What is asked →
Reproduce every line of the data below, scaling each coordinate in the answers by 1.45 and rounding to whole numbers with halves rounded up, while all other text and numbers stay unchanged. Omit the pictures from your output.

Page and screen pointing data
--- start ---

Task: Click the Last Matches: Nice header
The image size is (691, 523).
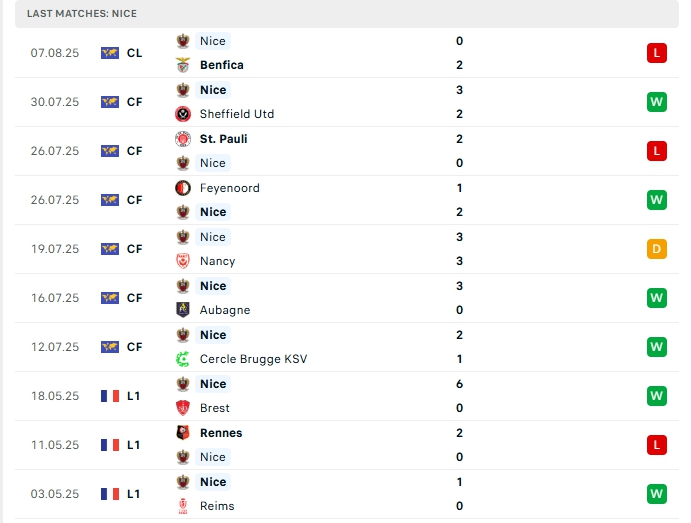Action: [x=82, y=13]
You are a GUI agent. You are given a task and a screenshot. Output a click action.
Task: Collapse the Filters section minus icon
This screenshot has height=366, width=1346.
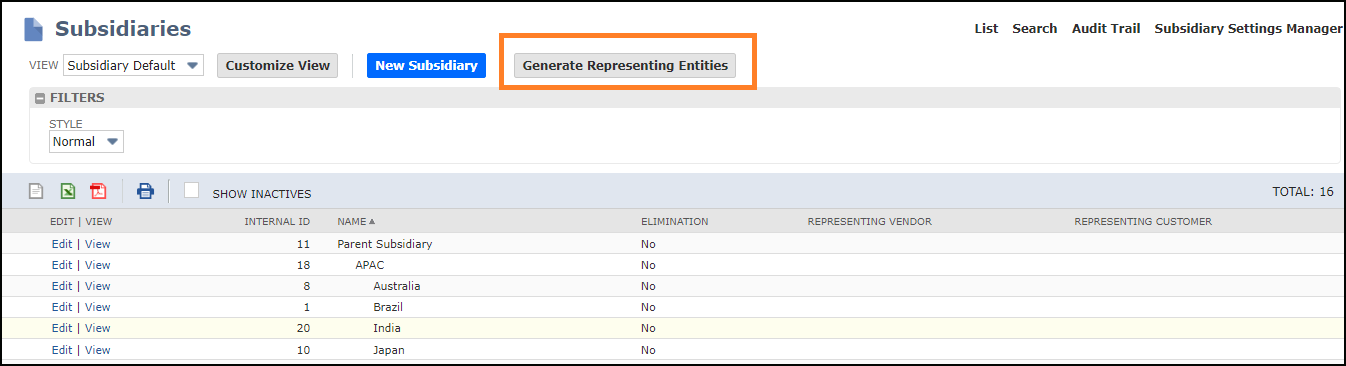(x=40, y=98)
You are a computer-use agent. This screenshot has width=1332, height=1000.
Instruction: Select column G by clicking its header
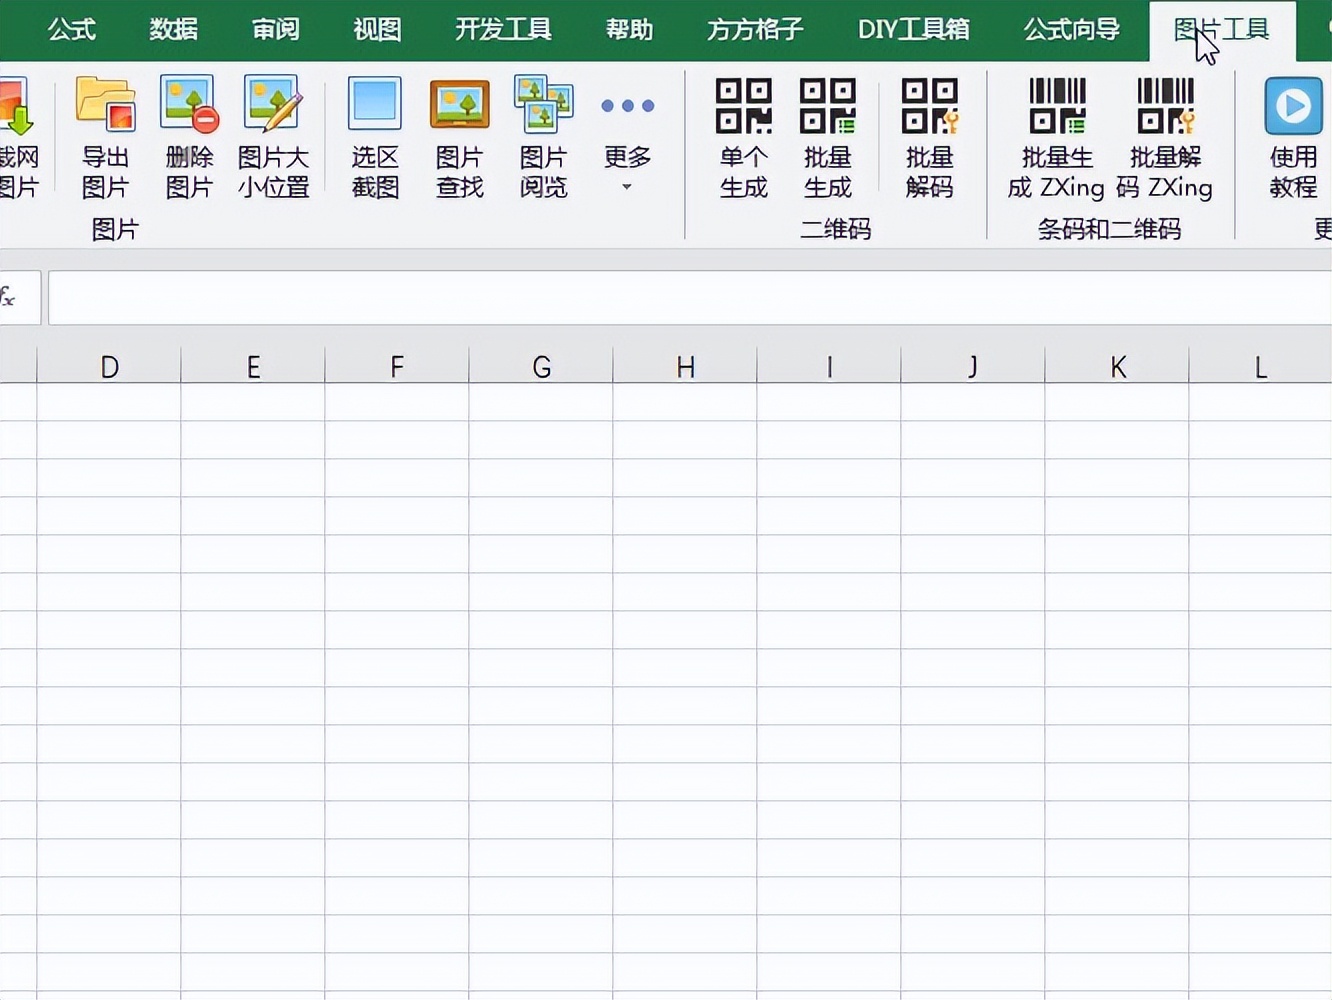point(541,366)
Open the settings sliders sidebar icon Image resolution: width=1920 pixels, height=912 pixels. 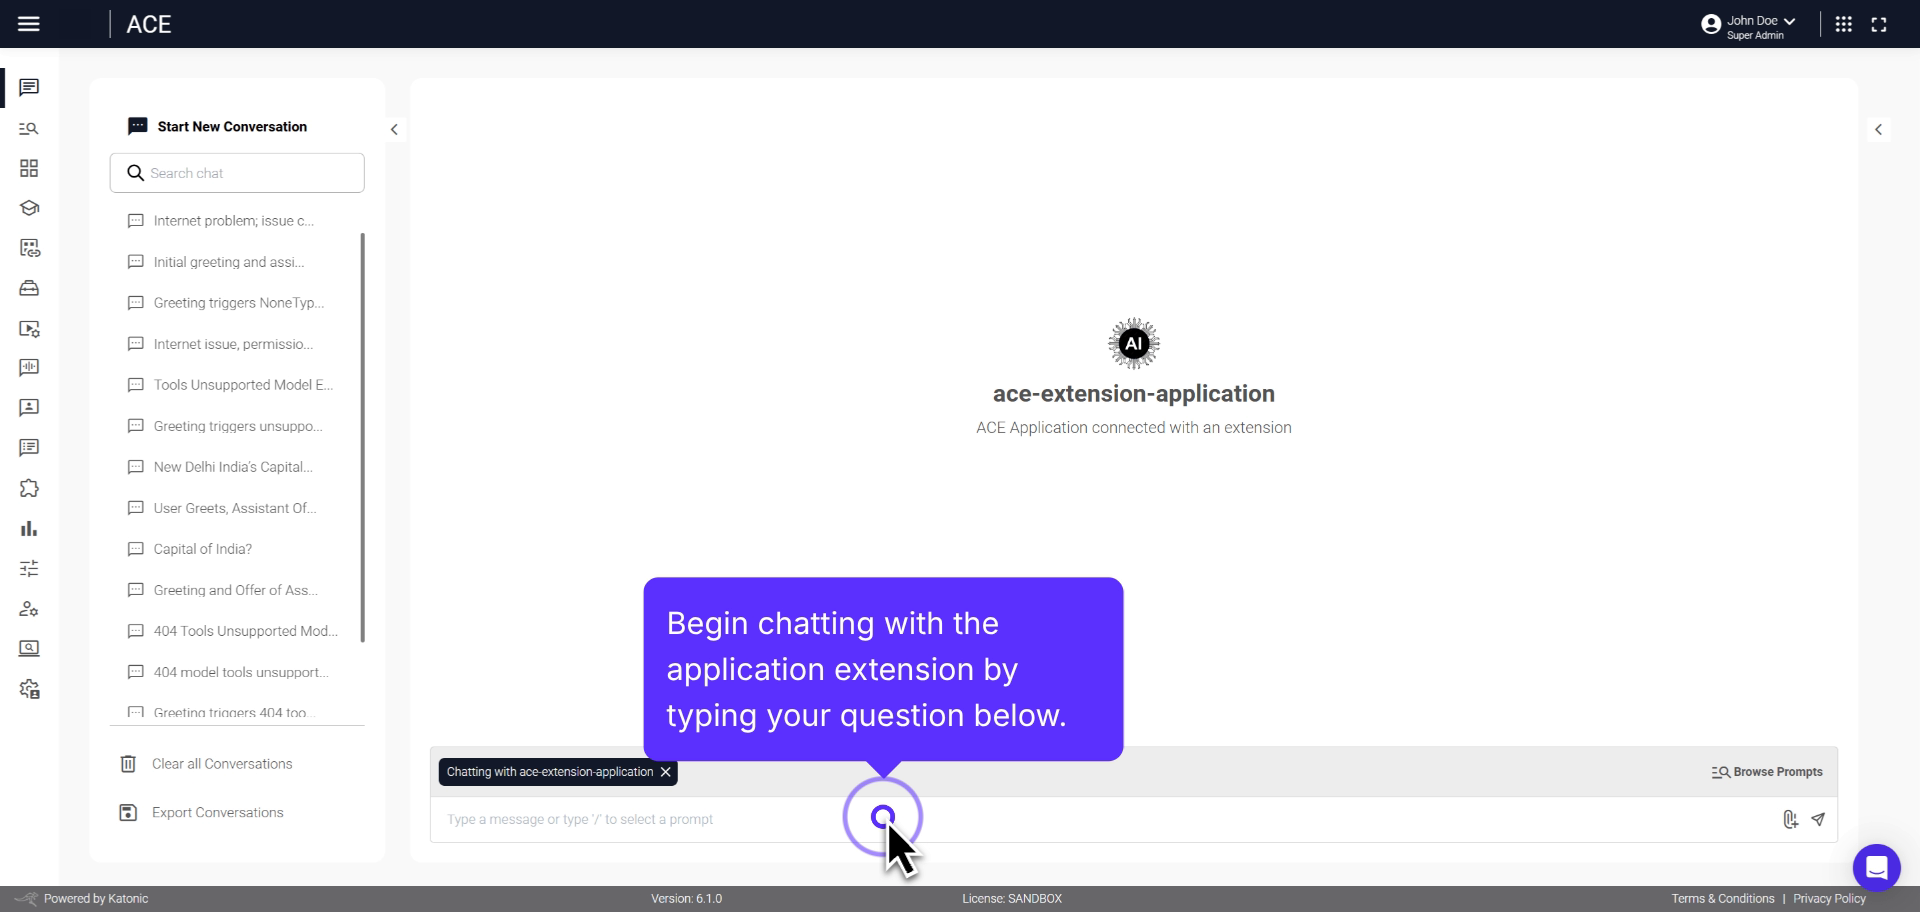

--- end ---

Solved exercise →
Task: Click the Last Matches: Nice header
The image size is (691, 523).
Action: [x=119, y=19]
You are a GUI agent. You are given a task and a screenshot. Output a click action.
Task: Collapse the Filters section minus icon
This screenshot has height=366, width=1346.
(x=58, y=142)
You are a computer-use agent. This screenshot has width=1332, height=1000.
Instruction: Select column G by clicking its header
point(784,531)
Open the settings sliders sidebar icon Image resolution: width=1920 pixels, height=912 pixels. 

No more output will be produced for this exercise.